■ YOUR ASSIGNMENT ■
Below are some records. Repeat exactly the lines from the one containing "Where should I" through the final line.

============================================================

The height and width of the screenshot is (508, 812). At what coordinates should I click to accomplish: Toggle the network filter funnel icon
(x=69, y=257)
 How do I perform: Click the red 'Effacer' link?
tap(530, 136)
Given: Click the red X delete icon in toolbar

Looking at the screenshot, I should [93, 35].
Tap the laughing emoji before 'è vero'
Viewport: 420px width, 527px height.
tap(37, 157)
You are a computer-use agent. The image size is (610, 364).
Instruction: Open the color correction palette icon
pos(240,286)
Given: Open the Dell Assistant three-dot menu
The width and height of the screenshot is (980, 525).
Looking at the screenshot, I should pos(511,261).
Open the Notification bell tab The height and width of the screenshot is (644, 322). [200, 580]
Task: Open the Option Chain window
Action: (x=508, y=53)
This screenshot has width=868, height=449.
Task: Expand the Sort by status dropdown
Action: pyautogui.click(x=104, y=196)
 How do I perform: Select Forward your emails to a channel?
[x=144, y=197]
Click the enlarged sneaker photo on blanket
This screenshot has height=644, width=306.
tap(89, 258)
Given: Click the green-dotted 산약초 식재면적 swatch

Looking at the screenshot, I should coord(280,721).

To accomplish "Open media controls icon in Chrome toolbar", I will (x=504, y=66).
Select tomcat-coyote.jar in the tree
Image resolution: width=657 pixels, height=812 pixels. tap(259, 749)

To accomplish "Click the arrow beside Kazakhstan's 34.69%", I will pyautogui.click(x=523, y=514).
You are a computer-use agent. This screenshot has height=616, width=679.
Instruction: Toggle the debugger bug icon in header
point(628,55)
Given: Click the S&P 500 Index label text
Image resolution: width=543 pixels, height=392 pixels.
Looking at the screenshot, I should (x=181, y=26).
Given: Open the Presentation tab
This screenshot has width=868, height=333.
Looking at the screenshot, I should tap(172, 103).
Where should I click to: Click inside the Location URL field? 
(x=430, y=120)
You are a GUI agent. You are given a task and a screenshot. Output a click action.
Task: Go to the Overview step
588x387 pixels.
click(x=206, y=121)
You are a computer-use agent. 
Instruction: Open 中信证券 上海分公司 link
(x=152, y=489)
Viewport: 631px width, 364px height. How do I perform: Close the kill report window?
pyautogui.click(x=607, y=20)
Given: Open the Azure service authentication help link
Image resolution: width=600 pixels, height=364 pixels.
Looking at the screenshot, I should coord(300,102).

============================================================

■ ANSWER TO THIS PROBLEM ■
Where should I click to: Click inside the Location URL field? 
(x=430, y=120)
You are a GUI agent. You are given a task and a screenshot. Output a click action.
Task: Go to the Overview step
588x387 pixels.
click(x=206, y=121)
You are a computer-use agent. 
Instruction: Open 中信证券 上海分公司 link
(x=152, y=489)
Viewport: 631px width, 364px height. How do I perform: Close the kill report window?
pyautogui.click(x=607, y=20)
Given: Open the Azure service authentication help link
Image resolution: width=600 pixels, height=364 pixels.
Looking at the screenshot, I should coord(300,102).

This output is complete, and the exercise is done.